*WORK REQUIRED*. Reproduce everything in the material below, from the line containing "Identify the location" down to the end of the material. Leave the pictures out.

*Items from a data source*.
Segment Open
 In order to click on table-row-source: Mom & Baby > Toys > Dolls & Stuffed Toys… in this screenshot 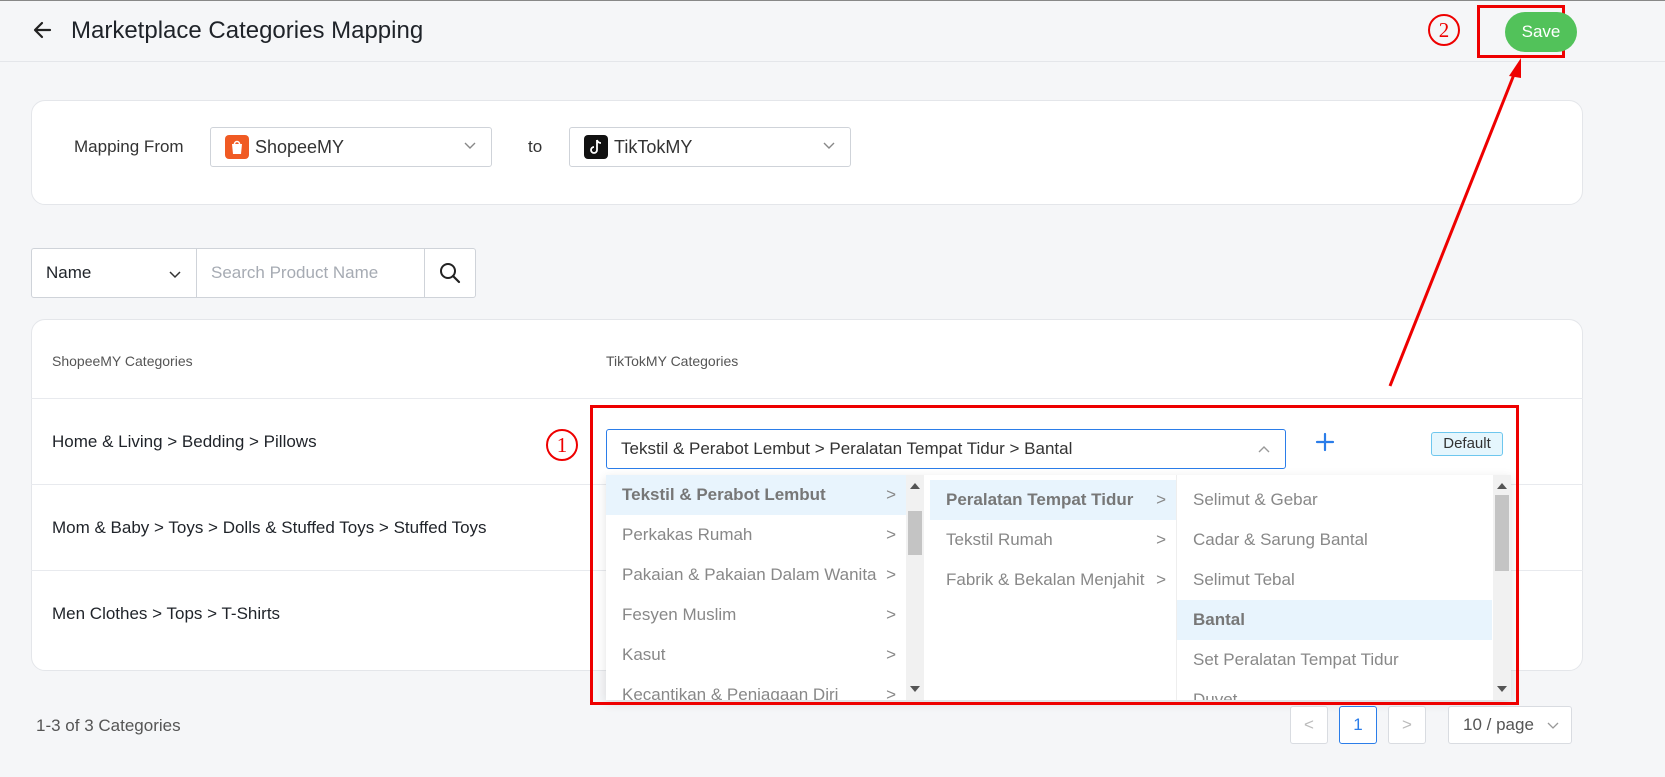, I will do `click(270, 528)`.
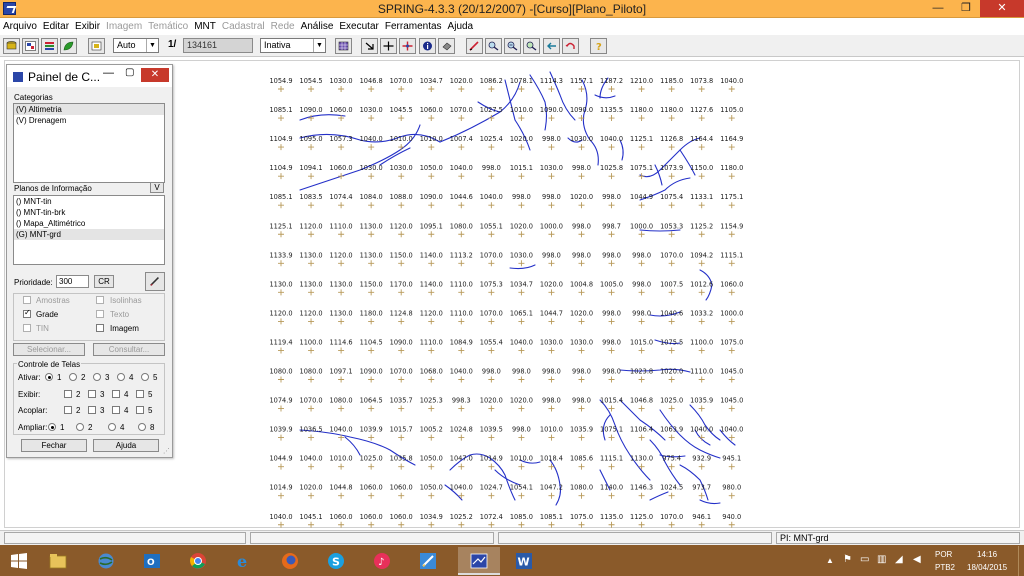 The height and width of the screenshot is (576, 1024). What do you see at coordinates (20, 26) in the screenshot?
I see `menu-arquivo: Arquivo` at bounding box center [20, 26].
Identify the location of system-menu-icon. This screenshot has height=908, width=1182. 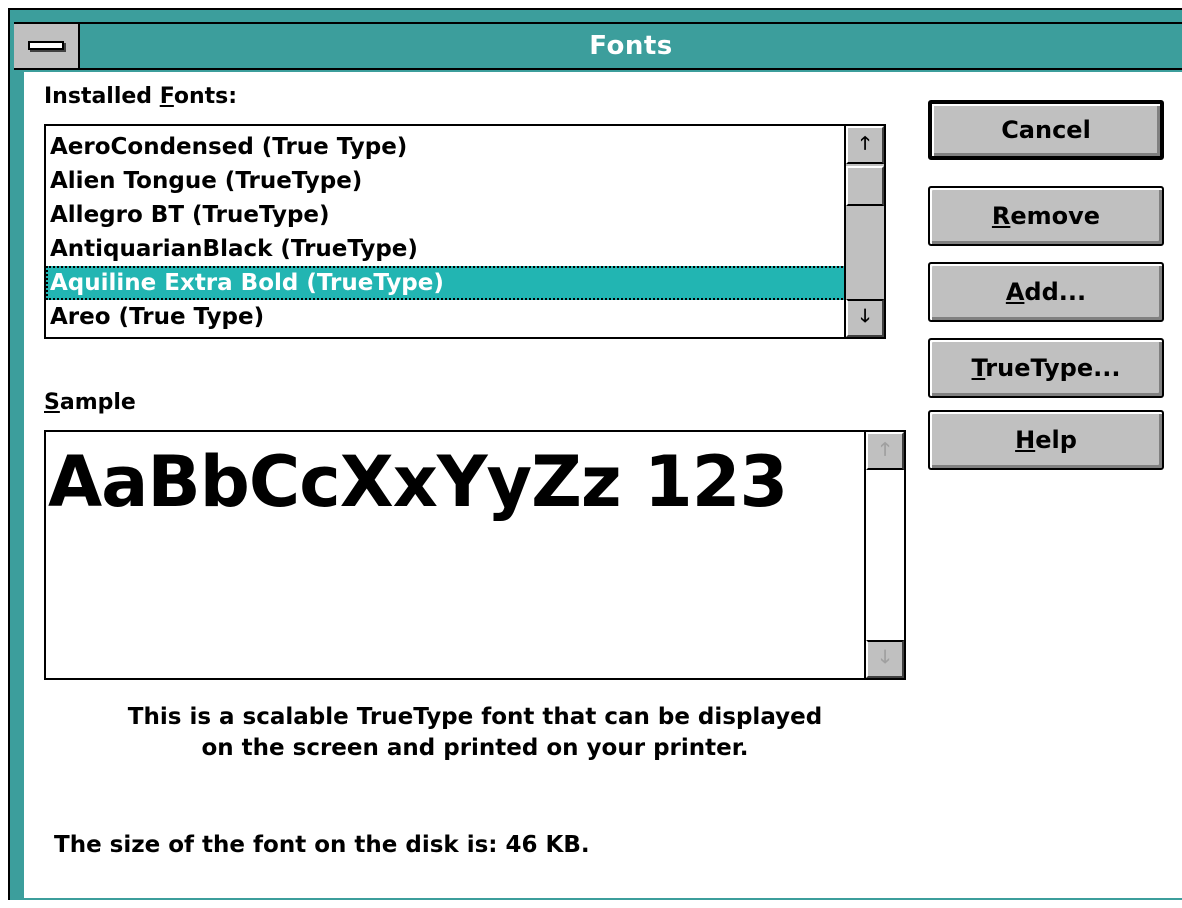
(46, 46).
Segment Closed
*OUTPUT OF THE EXERCISE*.
Identify the location of system-menu-icon. This screenshot has height=908, width=1182. 
(46, 46).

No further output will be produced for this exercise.